Panorama
 
 
 
 
 

TIME TO GET TOUGH ON ALIEN SPECIES


Environmental Panorama
International
May of 2009


By Achim Steiner, UN Under-Secretary General and Executive Director, UN Environment Programme (UNEP)

22 May 2009 - International Biological Diversity Day 2009 spotlights perhaps one of the least know threats to biodiversity and economies-alien invasive species.

Some governments such as New Zealand are facing up to the challenge with tough customs controls on foreign plants and animals.

Others such as South Africa have well-funded eradication programmes. But far too many countries have failed to grasp the threat or are far too casual in their response.

This is a mistake of profound environmental and economic proportions. By some estimates alien invasive species may be costing the global economy $1.4 trillion or more while representing a further challenge to the poverty-related UN Millennium Development Goals.

So where are they coming from? In HG Wells' celebrated sci-fi saga, "The War of the Worlds" aliens invaded in space ships to wreak havoc and mayhem.

In the real world they are spread from one Continent to another via the global agricultural, horticultural and pet trades or by hitchhiking lifts in ballast water and on ship's hulls.

Free from natural predators and checks and balances, alien invasive spaces can explode in numbers in their new homes ousting native species, clogging waterways and power station intakes, bringing novel infections including viruses and bacteria, poisoning soils and damaging farmland.

Take water hyacinth. A native of the Amazon basin, it was brought to Continents like Africa to decorate ornamental ponds with its attractive violet flowers.

But there is nothing attractive about its impacts on Lake Victoria where it is thought to have arrived in around 11000 down the Kigera River from Rwanda and Burundi.

Hyacinth can explode into a floating blanket, affecting shipping, reducing fish catches, hampering electricity generation and human health.

Annual costs to the Ugandan economy alone may be $112 million. The plant has now invaded more than 50 countries world-wide.

In sub-Saharan Africa, the invasive witchweed is responsible for annual maize losses amounting to US$7 billion: overall losses to aliens may amount to over $12 billion in respect to Africa's eight principle crops.

The challenge is both a developed and developing economy one and the more scientists look at the issue the more concerned they become.

In the United States researchers believe they now know why a weed from Europe - garlic mustard - is damaging native hardwoods. The alien produces a poison which kills native fungi which the trees need to grow.

The scale is perhaps only now unfolding. One of the most comprehensive Continent-wide assessments to date has just been completed.

The Delivering Alien Species Inventories for Europe or DAISIE says there are now 11,000 invaders in Europe of which 15 per cent cause economic damage and threaten native flora and fauna.

Globalization and international trade will, when the economy recovers, increase the chances of new aliens to travel from one part of the world to another.

Meanwhile climate change is likely to favour some alien species currently constrained by local temperatures.

Scientists have termed them 'sleepers'-foreign agents who become embedded in a community to be activated some years later. Introduced rainbow trout into the UK is a case in point.

In War of the Worlds the Martians are defeated by an Earthly infection - perhaps a bout of flu - to which they have no resistance. Real world aliens are often made of sterner stuff.

Improved international cooperation through the UNEP-linked Convention on Biological Diversity is needed and stepped up support for the Global Invasive Species Programme.

Important too to boost the capacity of the responsible national customs and quarantine agencies, especially in developing countries and to accelerate via the UN's International Maritime Organization.

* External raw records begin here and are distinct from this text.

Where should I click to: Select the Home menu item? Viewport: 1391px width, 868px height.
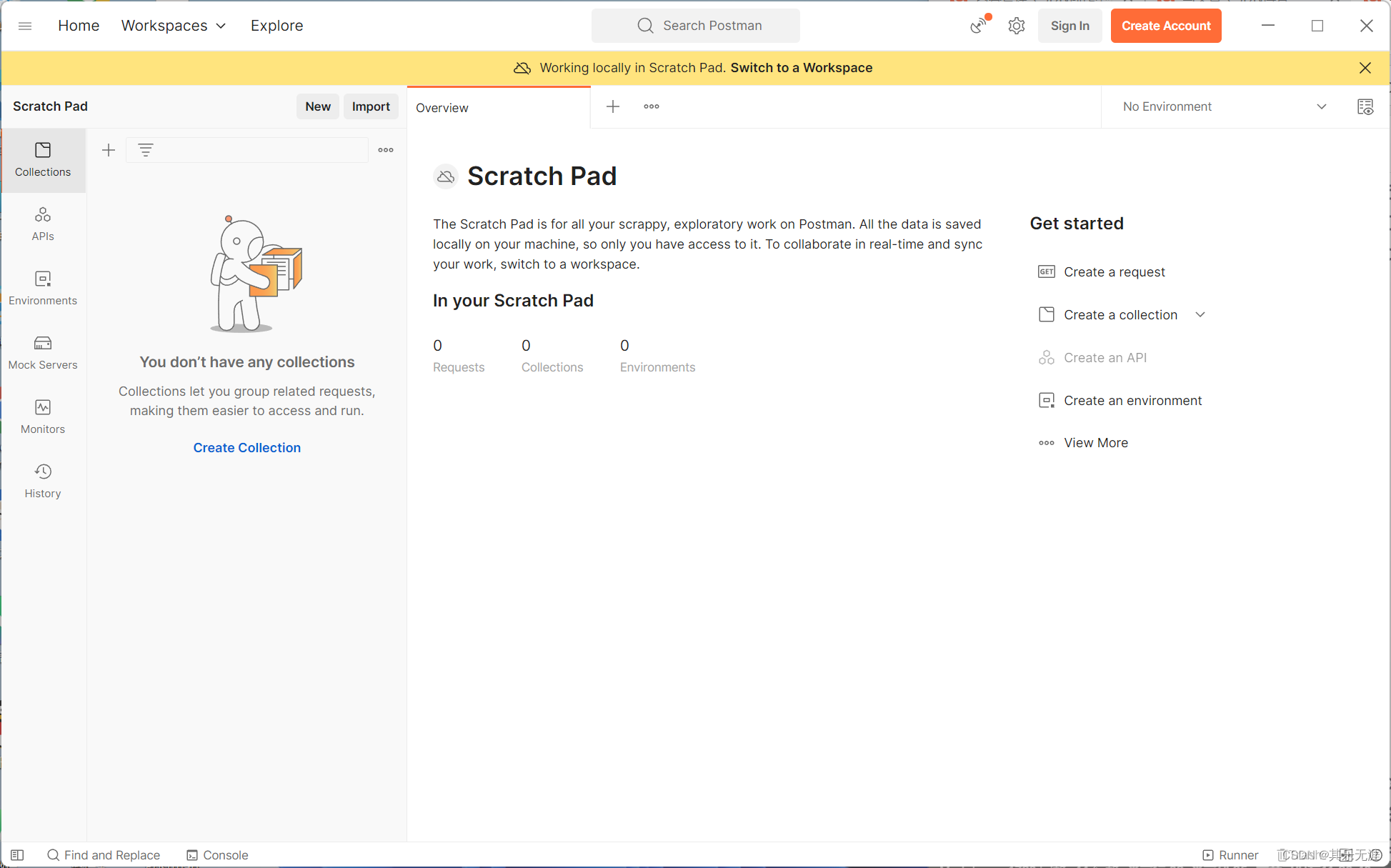(x=79, y=25)
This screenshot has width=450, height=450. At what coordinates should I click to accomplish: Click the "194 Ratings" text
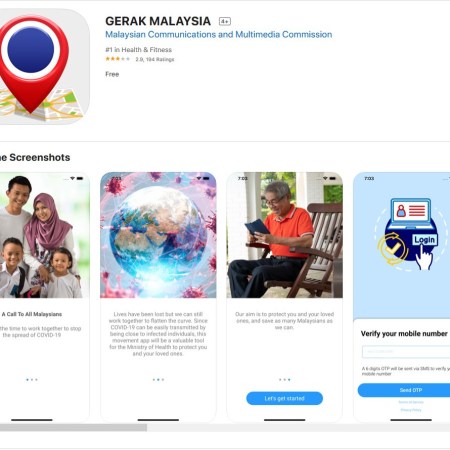(x=160, y=59)
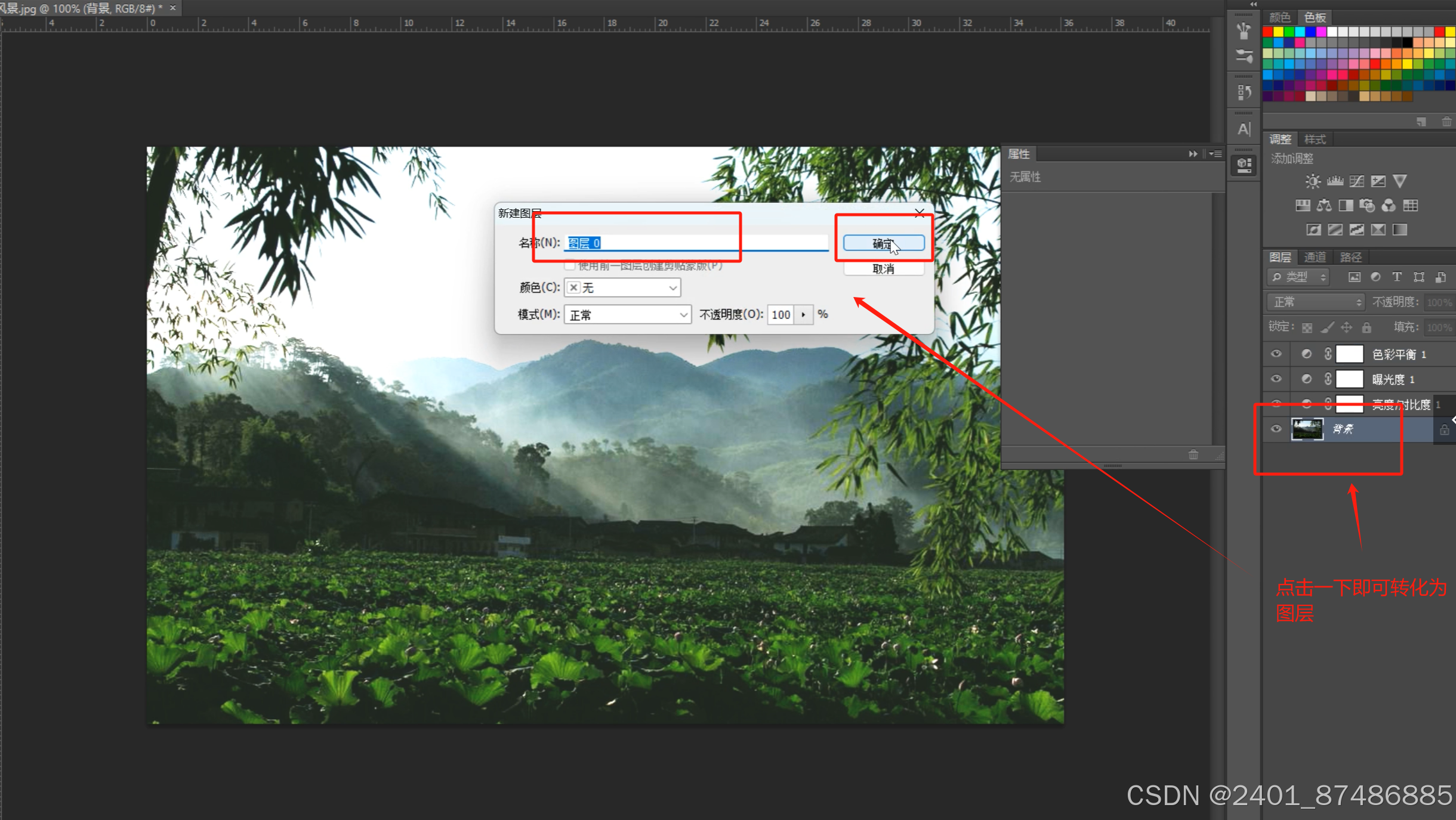This screenshot has width=1456, height=820.
Task: Click the Channel Mixer icon
Action: coord(1389,206)
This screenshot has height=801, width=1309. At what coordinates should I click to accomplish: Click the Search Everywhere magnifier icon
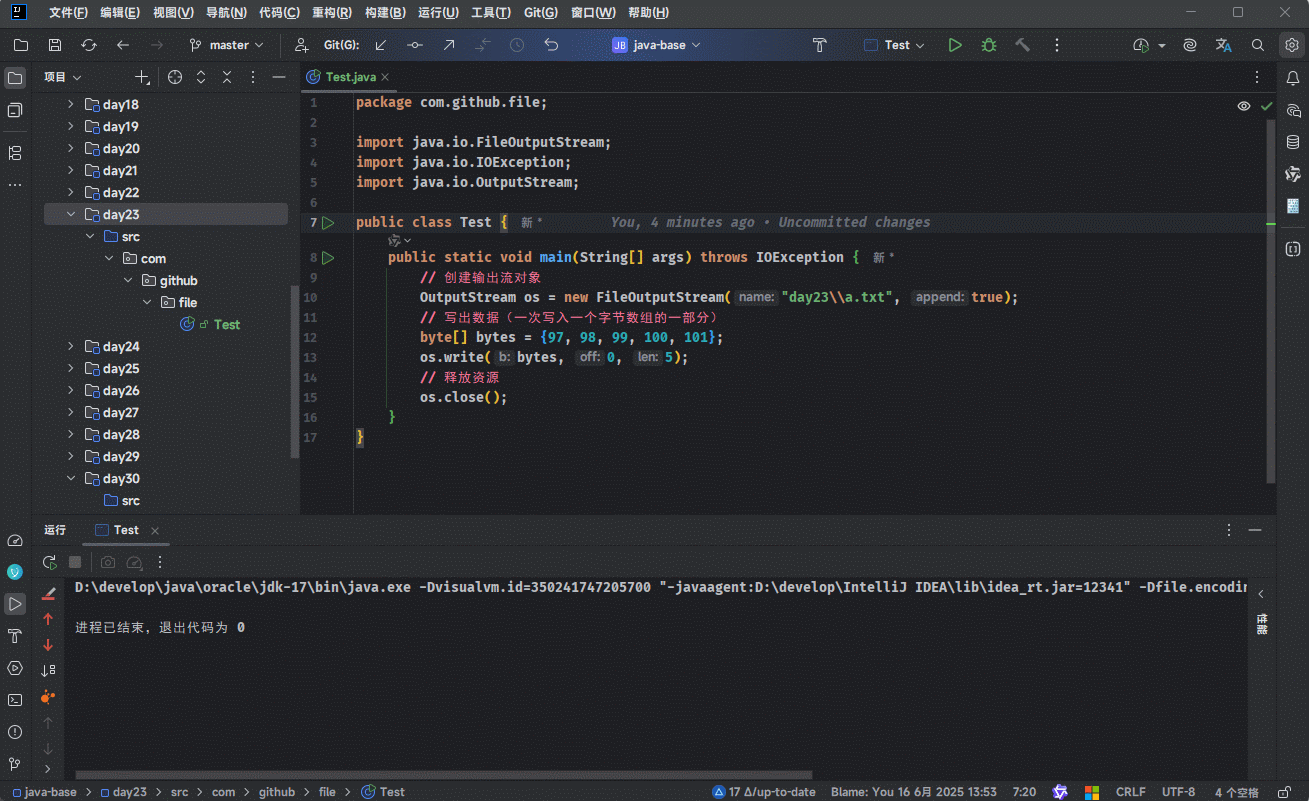click(1258, 45)
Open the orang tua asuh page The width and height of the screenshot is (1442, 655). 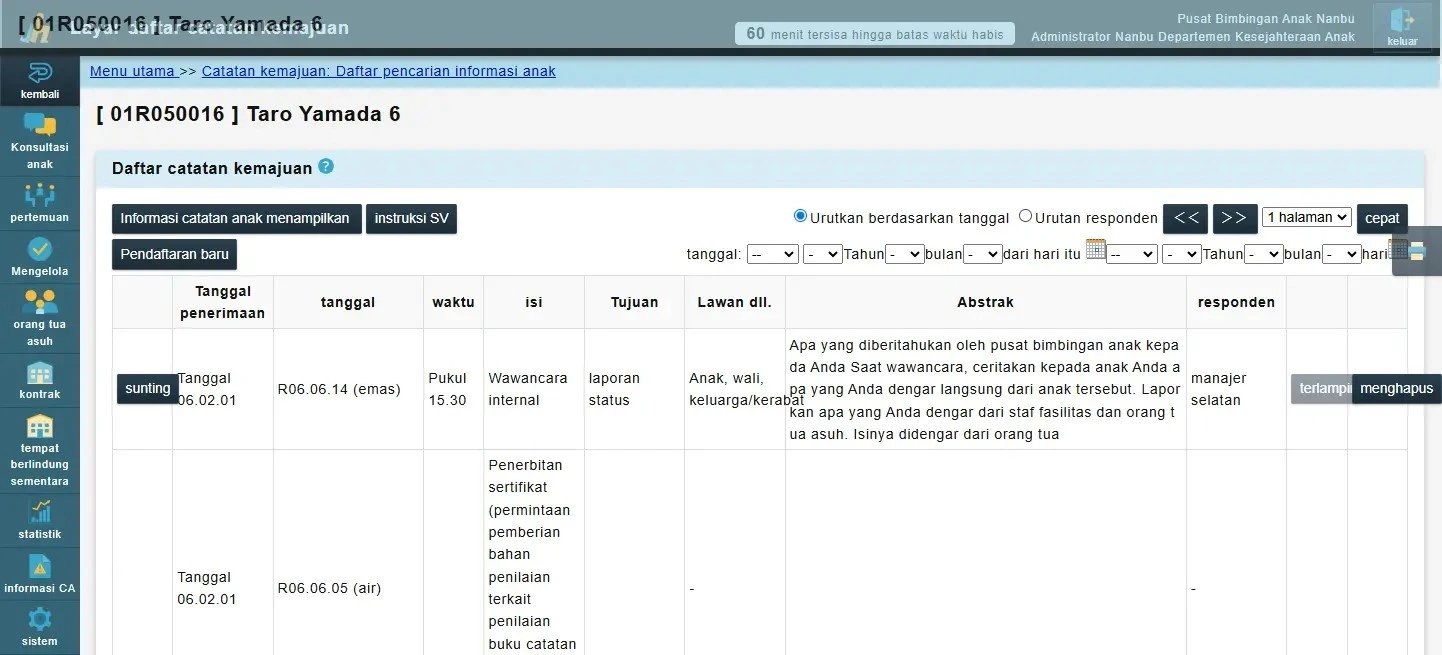(40, 315)
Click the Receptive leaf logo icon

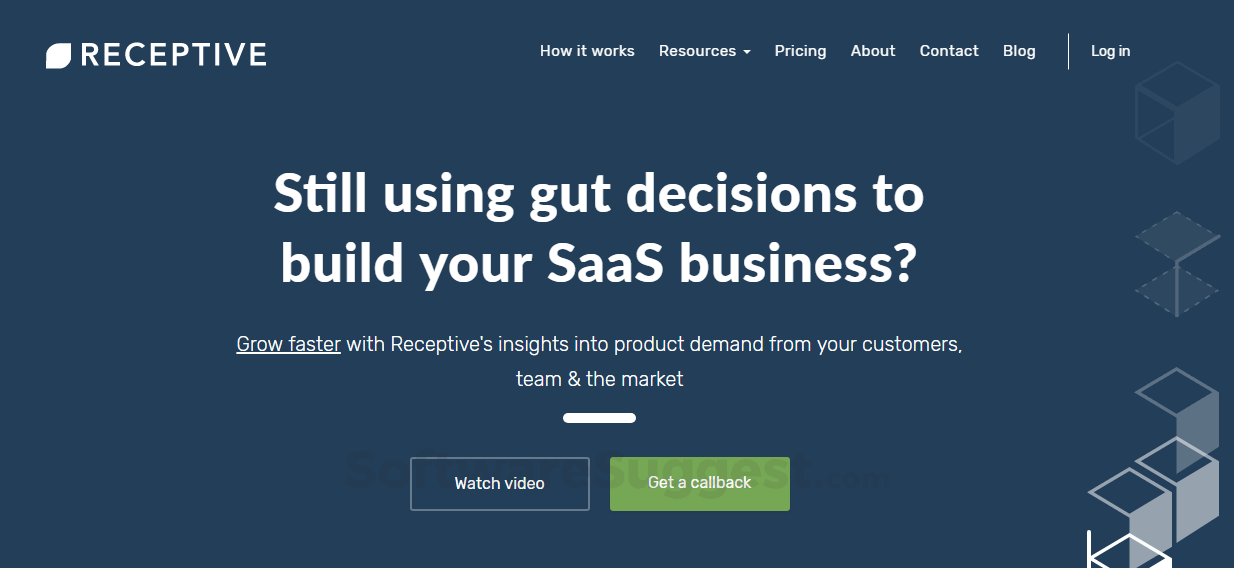click(x=59, y=55)
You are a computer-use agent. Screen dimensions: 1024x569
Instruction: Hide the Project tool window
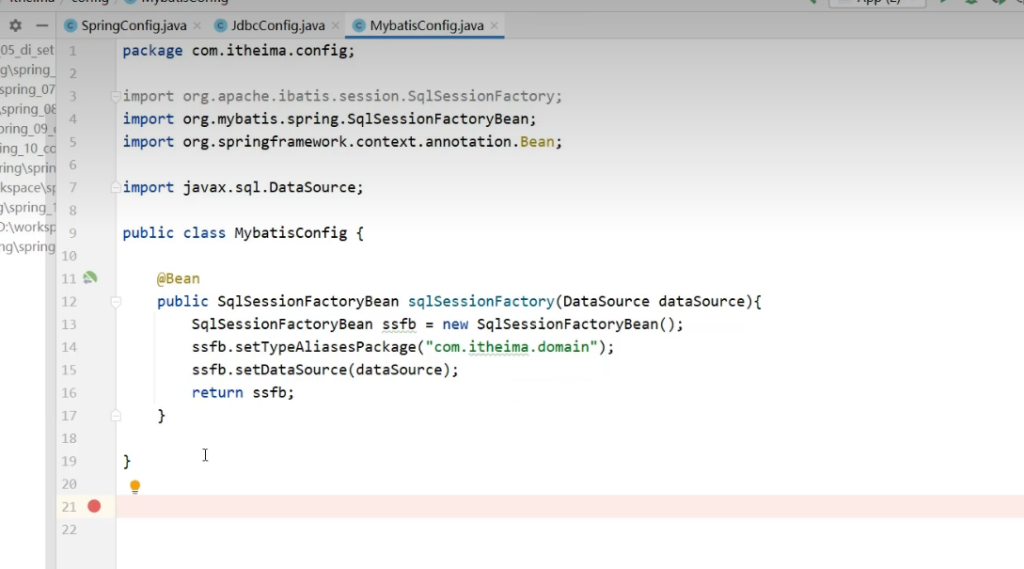tap(41, 25)
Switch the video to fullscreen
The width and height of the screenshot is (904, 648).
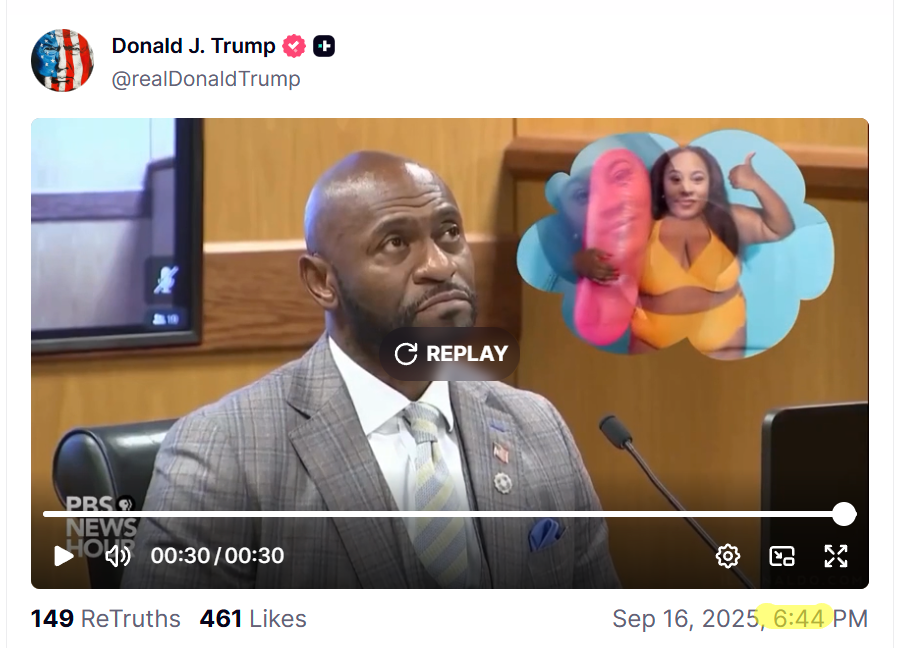pyautogui.click(x=836, y=556)
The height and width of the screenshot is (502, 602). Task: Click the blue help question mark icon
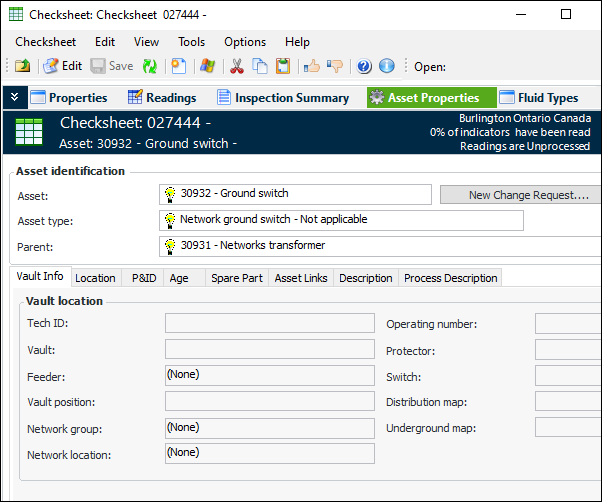[364, 66]
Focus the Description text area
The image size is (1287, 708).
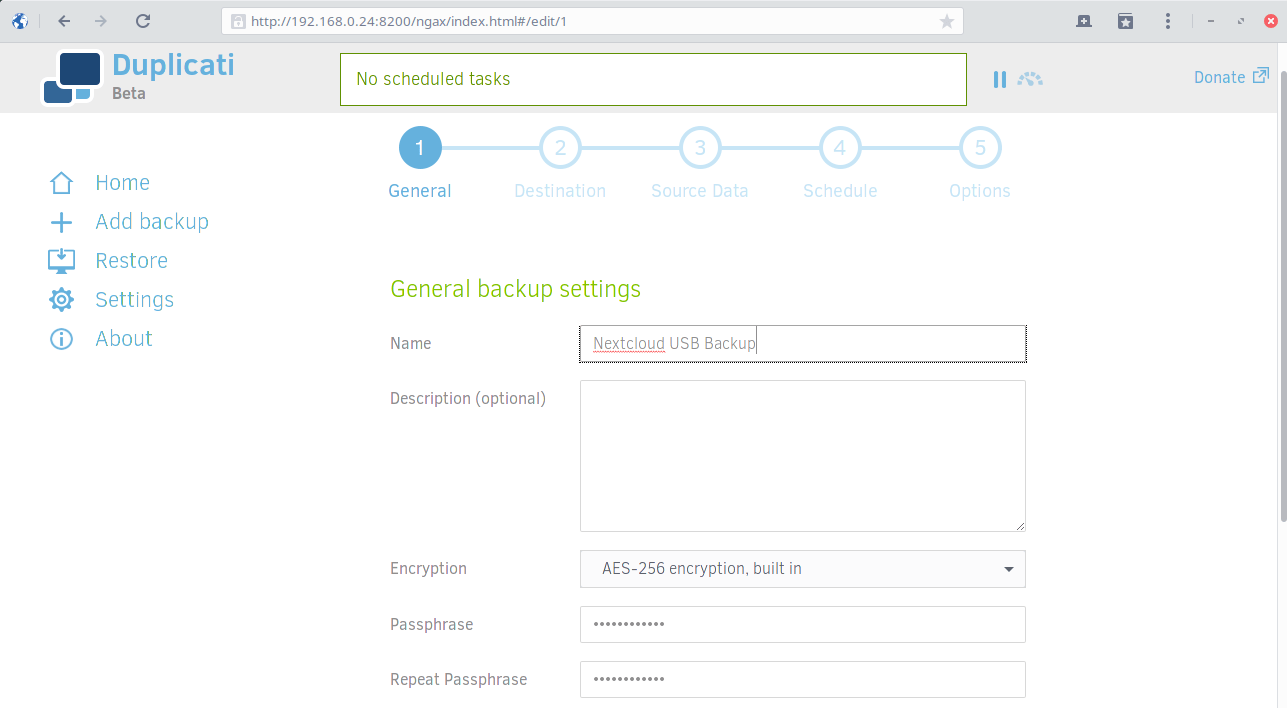(x=802, y=456)
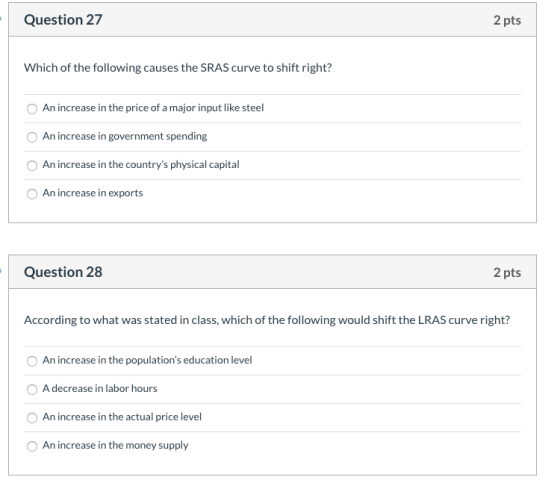This screenshot has width=560, height=480.
Task: Click answer text about actual price level
Action: tap(122, 417)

Preventing alien species entering a new country is going to be demonstrably cheaper than the cure of trying to eradicate a well-entrenched species.

Alien invasive species have for too long been given a free ride - raising awareness among policy-makers and the public and accelerating a comprehensive response is long overdue.

The DAISIE network of scientists is clear. Inaction "is becoming increasingly disastrous for Europe's biodiversity, health and economy". They could be speaking for the whole world.